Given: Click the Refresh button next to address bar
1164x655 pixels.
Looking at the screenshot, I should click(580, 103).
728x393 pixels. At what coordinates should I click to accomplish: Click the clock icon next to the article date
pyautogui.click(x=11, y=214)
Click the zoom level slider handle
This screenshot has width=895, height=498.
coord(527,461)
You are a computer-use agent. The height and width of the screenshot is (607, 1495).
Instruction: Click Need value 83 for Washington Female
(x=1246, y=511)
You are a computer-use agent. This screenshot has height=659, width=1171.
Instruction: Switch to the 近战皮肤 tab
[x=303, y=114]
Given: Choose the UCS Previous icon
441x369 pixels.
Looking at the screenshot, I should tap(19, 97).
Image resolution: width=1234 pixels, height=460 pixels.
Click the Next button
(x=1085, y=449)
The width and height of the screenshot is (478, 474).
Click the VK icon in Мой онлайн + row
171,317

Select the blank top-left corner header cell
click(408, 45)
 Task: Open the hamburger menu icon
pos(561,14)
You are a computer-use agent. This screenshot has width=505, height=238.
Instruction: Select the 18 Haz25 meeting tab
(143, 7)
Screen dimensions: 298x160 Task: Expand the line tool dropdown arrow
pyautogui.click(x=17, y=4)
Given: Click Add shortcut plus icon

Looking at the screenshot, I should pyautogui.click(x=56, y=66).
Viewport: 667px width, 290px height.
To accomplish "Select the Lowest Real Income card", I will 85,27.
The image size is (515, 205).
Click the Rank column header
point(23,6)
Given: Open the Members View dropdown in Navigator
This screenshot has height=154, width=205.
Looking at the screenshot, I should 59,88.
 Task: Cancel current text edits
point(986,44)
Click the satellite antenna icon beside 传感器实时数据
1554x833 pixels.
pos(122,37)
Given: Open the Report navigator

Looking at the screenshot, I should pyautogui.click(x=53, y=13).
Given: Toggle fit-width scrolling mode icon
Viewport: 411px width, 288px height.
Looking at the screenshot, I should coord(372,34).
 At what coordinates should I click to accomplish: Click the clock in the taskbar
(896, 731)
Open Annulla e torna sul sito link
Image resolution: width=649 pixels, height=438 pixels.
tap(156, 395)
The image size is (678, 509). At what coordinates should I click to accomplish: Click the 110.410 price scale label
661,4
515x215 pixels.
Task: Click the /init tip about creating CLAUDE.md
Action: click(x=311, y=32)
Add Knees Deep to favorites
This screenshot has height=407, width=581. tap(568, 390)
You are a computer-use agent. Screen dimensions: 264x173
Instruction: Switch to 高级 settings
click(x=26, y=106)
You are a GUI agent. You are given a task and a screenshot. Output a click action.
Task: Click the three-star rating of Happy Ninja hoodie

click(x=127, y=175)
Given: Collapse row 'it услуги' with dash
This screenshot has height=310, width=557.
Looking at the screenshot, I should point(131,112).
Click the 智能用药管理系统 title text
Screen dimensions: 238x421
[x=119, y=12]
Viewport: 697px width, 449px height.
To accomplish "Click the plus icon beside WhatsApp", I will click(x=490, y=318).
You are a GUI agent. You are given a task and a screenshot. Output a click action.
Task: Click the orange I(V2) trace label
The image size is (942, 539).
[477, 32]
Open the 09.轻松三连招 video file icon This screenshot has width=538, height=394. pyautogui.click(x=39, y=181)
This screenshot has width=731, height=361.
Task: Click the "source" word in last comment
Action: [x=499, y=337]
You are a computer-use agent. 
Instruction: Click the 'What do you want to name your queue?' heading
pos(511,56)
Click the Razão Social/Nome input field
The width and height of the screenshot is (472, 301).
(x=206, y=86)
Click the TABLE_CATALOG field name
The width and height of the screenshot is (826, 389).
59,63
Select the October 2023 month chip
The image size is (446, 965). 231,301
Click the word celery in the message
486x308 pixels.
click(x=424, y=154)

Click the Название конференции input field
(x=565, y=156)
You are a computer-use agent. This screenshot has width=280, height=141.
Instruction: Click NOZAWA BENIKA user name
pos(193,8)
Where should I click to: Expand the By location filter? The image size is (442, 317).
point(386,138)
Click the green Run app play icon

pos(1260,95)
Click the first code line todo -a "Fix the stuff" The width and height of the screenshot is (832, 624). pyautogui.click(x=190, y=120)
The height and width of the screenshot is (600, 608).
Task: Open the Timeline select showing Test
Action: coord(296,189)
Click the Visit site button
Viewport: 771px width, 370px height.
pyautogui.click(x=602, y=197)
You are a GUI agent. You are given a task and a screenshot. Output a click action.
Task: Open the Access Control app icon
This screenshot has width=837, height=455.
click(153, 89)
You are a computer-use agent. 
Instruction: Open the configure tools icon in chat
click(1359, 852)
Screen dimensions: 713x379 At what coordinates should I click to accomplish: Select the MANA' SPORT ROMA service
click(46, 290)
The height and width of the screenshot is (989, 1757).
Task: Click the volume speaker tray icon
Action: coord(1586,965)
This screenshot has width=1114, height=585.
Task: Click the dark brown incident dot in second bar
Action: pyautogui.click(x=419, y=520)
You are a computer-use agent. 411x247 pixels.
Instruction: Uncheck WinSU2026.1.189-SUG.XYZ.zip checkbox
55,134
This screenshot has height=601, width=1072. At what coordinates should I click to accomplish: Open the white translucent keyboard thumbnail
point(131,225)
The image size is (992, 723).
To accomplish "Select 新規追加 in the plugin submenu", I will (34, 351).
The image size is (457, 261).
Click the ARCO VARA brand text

--------------------

• TASK
Rewrite all of the records above, replacing every occurrence of "computer-use agent" with "desktop assistant" and leaving everything else unchanged.

• EXERCISE RESPONSE
Given: Click the Refresh button next to address bar
1164x655 pixels.
Looking at the screenshot, I should click(580, 103).
728x393 pixels. At what coordinates should I click to accomplish: Click the clock icon next to the article date
pyautogui.click(x=11, y=214)
Click the zoom level slider handle
This screenshot has width=895, height=498.
coord(527,461)
You are a desktop assistant. The height and width of the screenshot is (607, 1495).
Instruction: Click Need value 83 for Washington Female
(x=1246, y=511)
You are a desktop assistant. This screenshot has height=659, width=1171.
Instruction: Switch to the 近战皮肤 tab
[x=303, y=114]
Given: Choose the UCS Previous icon
441x369 pixels.
Looking at the screenshot, I should tap(19, 97).
Image resolution: width=1234 pixels, height=460 pixels.
Click the Next button
(x=1085, y=449)
The width and height of the screenshot is (478, 474).
Click the VK icon in Мой онлайн + row
171,317

Select the blank top-left corner header cell
click(408, 45)
 Task: Open the hamburger menu icon
pos(561,14)
You are a desktop assistant. This screenshot has width=505, height=238.
Instruction: Select the 18 Haz25 meeting tab
(143, 7)
Screen dimensions: 298x160 Task: Expand the line tool dropdown arrow
pyautogui.click(x=17, y=4)
Given: Click Add shortcut plus icon

Looking at the screenshot, I should pyautogui.click(x=56, y=66).
Viewport: 667px width, 290px height.
To accomplish "Select the Lowest Real Income card", I will 85,27.
The image size is (515, 205).
Click the Rank column header
point(23,6)
Given: Open the Members View dropdown in Navigator
This screenshot has height=154, width=205.
Looking at the screenshot, I should 59,88.
 Task: Cancel current text edits
point(986,44)
Click the satellite antenna icon beside 传感器实时数据
1554x833 pixels.
pos(122,37)
Given: Open the Report navigator

Looking at the screenshot, I should pyautogui.click(x=53, y=13).
Given: Toggle fit-width scrolling mode icon
Viewport: 411px width, 288px height.
Looking at the screenshot, I should coord(372,34).
 At what coordinates should I click to accomplish: Click the clock in the taskbar
(896, 731)
Open Annulla e torna sul sito link
Image resolution: width=649 pixels, height=438 pixels.
tap(156, 395)
The image size is (678, 509). At what coordinates should I click to accomplish: Click the 110.410 price scale label
661,4
515x215 pixels.
Task: Click the /init tip about creating CLAUDE.md
Action: click(x=311, y=32)
Add Knees Deep to favorites
This screenshot has height=407, width=581. tap(568, 390)
You are a desktop assistant. Screen dimensions: 264x173
Instruction: Switch to 高级 settings
click(x=26, y=106)
You are a GUI agent. You are given a task and a screenshot. Output a click action.
Task: Click the three-star rating of Happy Ninja hoodie

click(x=127, y=175)
Given: Collapse row 'it услуги' with dash
This screenshot has height=310, width=557.
Looking at the screenshot, I should point(131,112).
Click the 智能用药管理系统 title text
Screen dimensions: 238x421
[x=119, y=12]
Viewport: 697px width, 449px height.
To accomplish "Click the plus icon beside WhatsApp", I will click(x=490, y=318).
You are a GUI agent. You are given a task and a screenshot. Output a click action.
Task: Click the orange I(V2) trace label
The image size is (942, 539).
[477, 32]
Open the 09.轻松三连招 video file icon This screenshot has width=538, height=394. pyautogui.click(x=39, y=181)
This screenshot has width=731, height=361.
Task: Click the "source" word in last comment
Action: [x=499, y=337]
You are a desktop assistant. 
Instruction: Click the 'What do you want to name your queue?' heading
pos(511,56)
Click the Razão Social/Nome input field
The width and height of the screenshot is (472, 301).
(x=206, y=86)
Click the TABLE_CATALOG field name
The width and height of the screenshot is (826, 389).
59,63
Select the October 2023 month chip
The image size is (446, 965). 231,301
Click the word celery in the message
486x308 pixels.
click(x=424, y=154)

Click the Название конференции input field
(x=565, y=156)
You are a desktop assistant. This screenshot has width=280, height=141.
Instruction: Click NOZAWA BENIKA user name
pos(193,8)
Where should I click to: Expand the By location filter? The image size is (442, 317).
point(386,138)
Click the green Run app play icon

pos(1260,95)
Click the first code line todo -a "Fix the stuff" The width and height of the screenshot is (832, 624). pyautogui.click(x=190, y=120)
The height and width of the screenshot is (600, 608).
Task: Open the Timeline select showing Test
Action: coord(296,189)
Click the Visit site button
Viewport: 771px width, 370px height.
pyautogui.click(x=602, y=197)
You are a GUI agent. You are given a task and a screenshot. Output a click action.
Task: Open the Access Control app icon
This screenshot has width=837, height=455.
click(153, 89)
You are a desktop assistant. 
Instruction: Open the configure tools icon in chat
click(1359, 852)
Screen dimensions: 713x379 At what coordinates should I click to accomplish: Select the MANA' SPORT ROMA service
click(46, 290)
The height and width of the screenshot is (989, 1757).
Task: Click the volume speaker tray icon
Action: coord(1586,965)
This screenshot has width=1114, height=585.
Task: Click the dark brown incident dot in second bar
Action: pyautogui.click(x=419, y=520)
You are a desktop assistant. 411x247 pixels.
Instruction: Uncheck WinSU2026.1.189-SUG.XYZ.zip checkbox
55,134
This screenshot has height=601, width=1072. At what coordinates should I click to accomplish: Open the white translucent keyboard thumbnail
point(131,225)
The image size is (992, 723).
To accomplish "Select 新規追加 in the plugin submenu", I will (34, 351).
The image size is (457, 261).
Click the ARCO VARA brand text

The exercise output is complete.